Did You Know? At the time Marie Antoinette uttered the infamous quotation "let them eat cake," the word "cake" did not refer to the familiar dessert item that the modern-day French call le gateau. The operative term was brioche, a flour-and-water paste that was "caked" onto the interiors of the ovens and baking pans of the professional boulangers of the era. At the end of the day, the baker would scrape the leavings from his pans and ovens and set them outside the door for the benefit of beggars and scavengers. Thus, the lady in question was simply giving practical, if somewhat flippant, advice to her poor subjects: If one cannot afford the bourgeois bread, he can avail himself of the poor man's "cake."
After a ridiculous conversation about boxed cake versus homemade, I decided to put the argument to rest, and convince my skeptical sister that homemade is the only way to go. We often joke about how off her taste buds are, prefering all the cheap, artficial foods over a nice, healhy meal. She says if she knows one thing, it's chocolate cake (something about an entire Entenmann's?). And she was positive the boxed cake was superior to anything I could bake from scratch (she's kind like that). From that statement on, I was on a mad hunt for the ultimate chocolate cake recipe.
High on the list when Googling "chocolate cake," this particular recipe had it's devoted followers. Originally featured in Gourmet, this cake must have been replicated at least a thousand times since. Declared as Deb's favorite, the layered masterpiece I was about to recreate had my approval. And since I had a skeptic on my hands, I had to buy only the finest quality ingredients. So off to Whole Foods I went. Two pounds of Callebaut later, and thirty dollars lighter (well I guess I wasn't thirty dollars lighter - thanks Mom), I was in my kitchen, and ready to conquer the chocolate cake.

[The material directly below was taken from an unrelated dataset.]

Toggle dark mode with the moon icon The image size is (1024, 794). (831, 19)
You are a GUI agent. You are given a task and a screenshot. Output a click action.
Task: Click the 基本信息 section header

I was surprised at the amount of hot coffee the recipe called for. I definitely didn't want a mocha-flavored cake, so that made me nervous. I couldn't have been more wrong. The coffee brought out a depth of flavor from the chocolate that I had never tasted before. And that chocolate. I will never go back to Ghirardelli again. The original called for semisweet. But I could only find bitter and milk, so I bought both and combined the two. The end result was truly amazing. Moist, tender crumbs, sandwiched by a rich chocolate ganache. The flavors were beyond complex. And the debate we had on our hands? Long forgotten.
Adapted from Epicurious via Gourmet, March 1999
3 ounces fine-quality semisweet chocolate (I used milk chocolate Callebaut)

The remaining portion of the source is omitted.